For immediate release                                              

 

Chamber Proposes Key Amendments to Competition Bill

The Hong Kong General Chamber of Commerce (the Chamber, or HKGCC) has called for a number of key amendments to the Competition Bill with a view to allaying the concerns of small-to-medium enterprises and avoiding overreaching in regulation.

HKGCC’s Chairman, Mr Anthony Wu, outlined the proposed amendments at a joint-chambers forum held today. Major SME associations also participated in the discussion.

HKGCC’s key proposed amendments include:

 

  • Adopting the test of “substantially lessen competition” in place of “prevent, restrict, or distort” competition as drafted, so as to ensure that only conduct that substantially affect the market will be regulated. This will help protect SMEs.

TASK TO COMPLETE
Write out the part of the press release between "HKGCC’s Chairman, Mr" and "in the discussion.", inclusive. The rows that come next have nothing to do with the press release.

DATASET ENTRIES

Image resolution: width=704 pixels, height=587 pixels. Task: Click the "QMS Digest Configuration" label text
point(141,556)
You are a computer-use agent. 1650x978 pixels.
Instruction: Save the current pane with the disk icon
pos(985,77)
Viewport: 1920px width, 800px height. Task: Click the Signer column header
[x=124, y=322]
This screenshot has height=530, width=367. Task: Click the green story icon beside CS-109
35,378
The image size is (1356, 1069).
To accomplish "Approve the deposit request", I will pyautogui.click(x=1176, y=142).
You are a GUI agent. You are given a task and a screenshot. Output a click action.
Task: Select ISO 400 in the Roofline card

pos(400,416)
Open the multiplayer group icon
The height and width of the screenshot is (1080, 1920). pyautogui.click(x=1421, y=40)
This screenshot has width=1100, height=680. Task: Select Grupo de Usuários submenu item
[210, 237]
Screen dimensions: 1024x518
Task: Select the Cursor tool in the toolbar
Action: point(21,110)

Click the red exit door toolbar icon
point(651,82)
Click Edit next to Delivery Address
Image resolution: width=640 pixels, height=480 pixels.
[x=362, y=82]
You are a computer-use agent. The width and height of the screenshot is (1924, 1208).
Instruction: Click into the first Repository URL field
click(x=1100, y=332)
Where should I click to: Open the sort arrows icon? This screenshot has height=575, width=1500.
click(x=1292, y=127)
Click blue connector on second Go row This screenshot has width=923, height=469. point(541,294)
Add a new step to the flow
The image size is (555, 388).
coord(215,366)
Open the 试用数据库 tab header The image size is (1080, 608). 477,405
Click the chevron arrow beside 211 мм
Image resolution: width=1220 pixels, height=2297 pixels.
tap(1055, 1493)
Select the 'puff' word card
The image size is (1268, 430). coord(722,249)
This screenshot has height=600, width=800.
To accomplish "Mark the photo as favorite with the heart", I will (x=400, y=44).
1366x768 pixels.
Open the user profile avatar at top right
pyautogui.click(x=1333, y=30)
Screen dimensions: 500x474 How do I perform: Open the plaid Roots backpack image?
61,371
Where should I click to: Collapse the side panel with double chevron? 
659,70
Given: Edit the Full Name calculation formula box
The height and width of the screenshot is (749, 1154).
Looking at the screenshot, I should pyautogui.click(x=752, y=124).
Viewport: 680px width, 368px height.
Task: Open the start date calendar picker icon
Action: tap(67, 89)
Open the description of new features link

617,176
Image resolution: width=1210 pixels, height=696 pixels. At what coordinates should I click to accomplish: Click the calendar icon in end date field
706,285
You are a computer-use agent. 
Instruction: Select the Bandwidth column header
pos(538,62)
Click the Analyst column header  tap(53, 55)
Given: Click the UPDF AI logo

COMPLETE ANSWER
HKGCC’s Chairman, Mr Anthony Wu, outlined the proposed amendments at a joint-chambers forum held today. Major SME associations also participated in the discussion.